INCITAP   20787
INSTITUTO DE CIENCIAS DE LA TIERRA Y AMBIENTALES DE LA PAMPA
Unidad Ejecutora - UE
congresos y reuniones científicas
Título:
Modeling and predicting second and third-order fluorescence spectroscopy data as a novel quality control strategy on mayonnaise
Autor/es:
AZCARATE, S.M.; GOICOECHEA H.C.; CAMIÑA J.M.; DE ARAÚJO GOMES, ADRIANO
Lugar:
Halifax
Reunión:
Congreso; 1. XVII Chemometrics in analytical chemistry conference - CAC 2018; 2018
Resumen:
Over the last years, in multivariate classification setting, second-order classification methods have been applied as a need to solve a high complexity data structure [1]. Notwithstanding, their applications has not been motivated on the need to increase the data order as a strategy to solve a classification problem [2]. In this work, the possibility to increase order data from two to three ways to achieve a potential classification when a first-order classification is not possible is demonstrated. For that, first-and second-order fluorescence spectroscopy data sets -simulated and experimental- were acquired. Simulated two- and three-way data involving three target classes were generated.

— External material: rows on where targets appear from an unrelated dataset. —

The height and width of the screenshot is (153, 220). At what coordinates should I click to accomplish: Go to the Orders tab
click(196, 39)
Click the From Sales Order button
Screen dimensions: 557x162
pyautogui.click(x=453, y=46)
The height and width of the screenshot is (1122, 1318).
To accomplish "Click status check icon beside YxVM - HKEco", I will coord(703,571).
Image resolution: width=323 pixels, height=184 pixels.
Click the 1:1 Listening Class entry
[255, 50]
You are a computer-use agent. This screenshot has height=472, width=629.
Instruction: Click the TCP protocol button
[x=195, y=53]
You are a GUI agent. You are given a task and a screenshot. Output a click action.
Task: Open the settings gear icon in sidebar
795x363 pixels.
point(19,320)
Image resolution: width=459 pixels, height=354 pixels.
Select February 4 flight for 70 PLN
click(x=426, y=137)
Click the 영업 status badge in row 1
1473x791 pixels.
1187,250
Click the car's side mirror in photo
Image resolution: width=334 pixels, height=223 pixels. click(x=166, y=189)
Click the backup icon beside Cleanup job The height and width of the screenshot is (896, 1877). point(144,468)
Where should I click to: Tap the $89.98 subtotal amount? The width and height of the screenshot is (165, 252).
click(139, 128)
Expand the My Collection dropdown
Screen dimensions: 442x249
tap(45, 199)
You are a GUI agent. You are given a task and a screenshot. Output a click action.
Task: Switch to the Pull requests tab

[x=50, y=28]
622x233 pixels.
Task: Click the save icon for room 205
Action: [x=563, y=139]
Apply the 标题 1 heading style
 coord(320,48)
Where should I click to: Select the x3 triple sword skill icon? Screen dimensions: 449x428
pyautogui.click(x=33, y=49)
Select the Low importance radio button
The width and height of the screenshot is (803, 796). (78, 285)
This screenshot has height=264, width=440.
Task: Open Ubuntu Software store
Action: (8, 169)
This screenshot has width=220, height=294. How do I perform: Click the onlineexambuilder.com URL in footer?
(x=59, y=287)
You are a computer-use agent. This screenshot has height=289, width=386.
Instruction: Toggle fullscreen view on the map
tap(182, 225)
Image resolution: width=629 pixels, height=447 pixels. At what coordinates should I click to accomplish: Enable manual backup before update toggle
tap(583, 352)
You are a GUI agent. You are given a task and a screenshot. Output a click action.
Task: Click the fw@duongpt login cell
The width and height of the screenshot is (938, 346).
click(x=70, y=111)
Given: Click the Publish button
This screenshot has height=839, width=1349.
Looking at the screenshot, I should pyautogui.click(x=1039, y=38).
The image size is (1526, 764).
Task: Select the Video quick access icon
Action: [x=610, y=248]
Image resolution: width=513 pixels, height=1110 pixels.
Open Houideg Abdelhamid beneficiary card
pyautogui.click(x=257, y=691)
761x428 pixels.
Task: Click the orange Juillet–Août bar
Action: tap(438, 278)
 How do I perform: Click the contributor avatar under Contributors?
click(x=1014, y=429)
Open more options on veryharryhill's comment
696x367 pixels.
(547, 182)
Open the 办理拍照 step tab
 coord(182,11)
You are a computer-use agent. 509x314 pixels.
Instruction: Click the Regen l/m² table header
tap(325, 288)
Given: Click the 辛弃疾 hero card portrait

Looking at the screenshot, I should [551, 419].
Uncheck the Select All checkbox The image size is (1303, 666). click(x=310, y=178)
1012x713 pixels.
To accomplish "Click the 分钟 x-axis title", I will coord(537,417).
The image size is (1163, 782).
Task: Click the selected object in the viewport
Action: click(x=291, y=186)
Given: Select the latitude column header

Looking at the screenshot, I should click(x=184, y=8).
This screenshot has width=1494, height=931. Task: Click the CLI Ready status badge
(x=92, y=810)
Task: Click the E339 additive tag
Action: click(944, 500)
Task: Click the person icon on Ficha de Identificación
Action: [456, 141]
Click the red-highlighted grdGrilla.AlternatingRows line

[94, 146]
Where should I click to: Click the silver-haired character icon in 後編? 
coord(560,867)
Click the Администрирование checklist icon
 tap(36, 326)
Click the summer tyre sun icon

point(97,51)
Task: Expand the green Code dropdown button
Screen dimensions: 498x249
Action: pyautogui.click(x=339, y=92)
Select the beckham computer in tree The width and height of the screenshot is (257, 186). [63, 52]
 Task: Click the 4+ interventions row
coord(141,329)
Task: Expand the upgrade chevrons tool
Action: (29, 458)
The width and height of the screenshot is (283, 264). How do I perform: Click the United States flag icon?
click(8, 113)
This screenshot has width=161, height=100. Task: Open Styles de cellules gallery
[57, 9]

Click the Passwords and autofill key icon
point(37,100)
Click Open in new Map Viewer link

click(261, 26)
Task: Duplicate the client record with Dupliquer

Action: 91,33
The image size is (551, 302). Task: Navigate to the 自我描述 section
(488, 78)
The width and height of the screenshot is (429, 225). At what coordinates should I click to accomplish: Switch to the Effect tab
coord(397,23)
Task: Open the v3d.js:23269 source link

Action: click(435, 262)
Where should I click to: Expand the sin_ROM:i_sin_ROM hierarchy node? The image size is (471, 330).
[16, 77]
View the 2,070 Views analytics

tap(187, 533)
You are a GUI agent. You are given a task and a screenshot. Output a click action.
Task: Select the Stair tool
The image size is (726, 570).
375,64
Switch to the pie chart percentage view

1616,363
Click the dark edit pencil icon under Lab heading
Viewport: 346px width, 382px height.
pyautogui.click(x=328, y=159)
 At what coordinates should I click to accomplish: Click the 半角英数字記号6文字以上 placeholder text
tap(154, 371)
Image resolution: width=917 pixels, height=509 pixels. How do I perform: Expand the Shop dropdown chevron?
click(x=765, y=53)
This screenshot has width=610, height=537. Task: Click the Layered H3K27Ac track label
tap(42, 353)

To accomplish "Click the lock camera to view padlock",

Later, experimental data was acquired from 80 mayonnaise samples to evaluate spoiled mayonnaise according to different five-storage time. On the one hand, samples were excited to 320 nm and the spectra were recorded from 300 to 500 nm. After, fluorescence excitation spectra were recorded between 230 and 400 nm, and emission wavelengths from 300 to 500 nm. PLS-DA and N-PLS-DA were employed for first and second-order data, respectively. Later, model predictive ability were evaluated through some figures of merit, e.g. sensitivity, specificity, precision and accuracy. The results showed a poor classification for first- order data with a high error rate of 78 %, which was awesomely improved when second-order data were applied.Certainly, it was possible to attain a significant improvement on results and a positive impact on analytical figures of merit when second-order data were analyzed. Thus, it can be demonstrated that the way in which the data are generated has a significant effect on the classification.